Effect of LEO and REO on Microphthalmia-associated transcription factor (MITF) transcriptional activity. (A) The mRNA expression level of MITF was determined by Q-PCR after treatment with 6 h. The protein expression level of MITF was determined by western blot analysis. (B) Protein expression level of MITF was determined by Western blot analysis and the histogram showed relative protein expression, which was normalized with loading control GAPDH. (C) Cellular localization of MITF was determined by immunofluorescence with fluorescein isothiocyanate (FITC)-conjugated secondary antibody. (D) The effect of LEO and REO on melanin content was determined in cells transiently transfected with MITF siRNA or control siRNA. (E) The protein expression levels of CREB and Phos-CREB were determined by immunoblotting. (F) Cellular localization of Phos-CREB was measured by immunofluorescence after treatment with FRK in the presence or absence of LEO, REO and gallic acid (GA). Data represent the mean ± SD of three experiments. Statistical significance was set at # p < 0.05 compared to control vs. FRK and *** p < 0.001 compared with FRK + sample treatment groups vs. control group.

Figure 3

Effect of LEO and REO on ERK1/2 and AKT activation. (A) B16-F10 cells were treated with LEO or REO for 15 min to 6 h. The phosphorylation of ERK1/2 and AKT were determined by western blot analysis using specific antibodies. Histogram shows the relative protein expression of phos-ERK1/2 and phos-AKT levels, which are normalized with total levels of corresponding proteins. (B) The effect of LEO and REO on MITF protein expression under pharmacological inhibition of ERK1/2 and AKT were determined by western blot analysis. (C) Effect of LEO and REO on FRK-induced melanin content was determined after pre-treated with p38 MAPK, ERK1/2, JNK/SAPK and AKT inhibitors for 2 h. (D) Ubiquitination of MITF was determined in B16-F10 cells treated with LEO or REO with ERK1/2 and proteasome inhibitors for 6 h.
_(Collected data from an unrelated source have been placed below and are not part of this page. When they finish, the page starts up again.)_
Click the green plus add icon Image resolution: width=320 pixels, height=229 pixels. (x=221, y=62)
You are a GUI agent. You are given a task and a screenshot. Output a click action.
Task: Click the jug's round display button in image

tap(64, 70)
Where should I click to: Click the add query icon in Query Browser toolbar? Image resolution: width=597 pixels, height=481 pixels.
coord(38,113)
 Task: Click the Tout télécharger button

The cells were immunoprecipitated using an anti-MITF antibody and immunoblotted using an anti-ubiquitin antibody. Data represent the mean ± SD of three experiments. Statistical significance was set at # p < 0.05 compared to control vs. FRK, Δ p < 0.05 compared to FRK vs. ERK1/2 inhibitor (PD98059) and * p < 0.05, ** p < 0.01, *** p < 0.001 compared with FRK + sample treatment groups vs. control group.

Figure 4

Effect of major compounds of LEO and REO on melanin production and cellular tyrosinase activity in FRK-stimulated cells. (A) Cells were treated with indicated concentration of major compounds and stimulated with FRK for 48 h. The melanin content was determined spectrometrically. (B,C) The effect of α-pinene and D-limonene on FRK-induced melanin production was determined in a dose-dependent manner. (D) The effect of cellular tyrosinase activity by major compounds of LEO and REO were determined. (E,F) Dose-dependent inhibitory effect of α-pinene and D-limonene were quantified. Data represent the mean ± SD of three experiments. Statistical significance was set at # p < 0.05 compared to control vs. FRK and *** p < 0.001 compared with FRK + sample treatment groups vs. control group.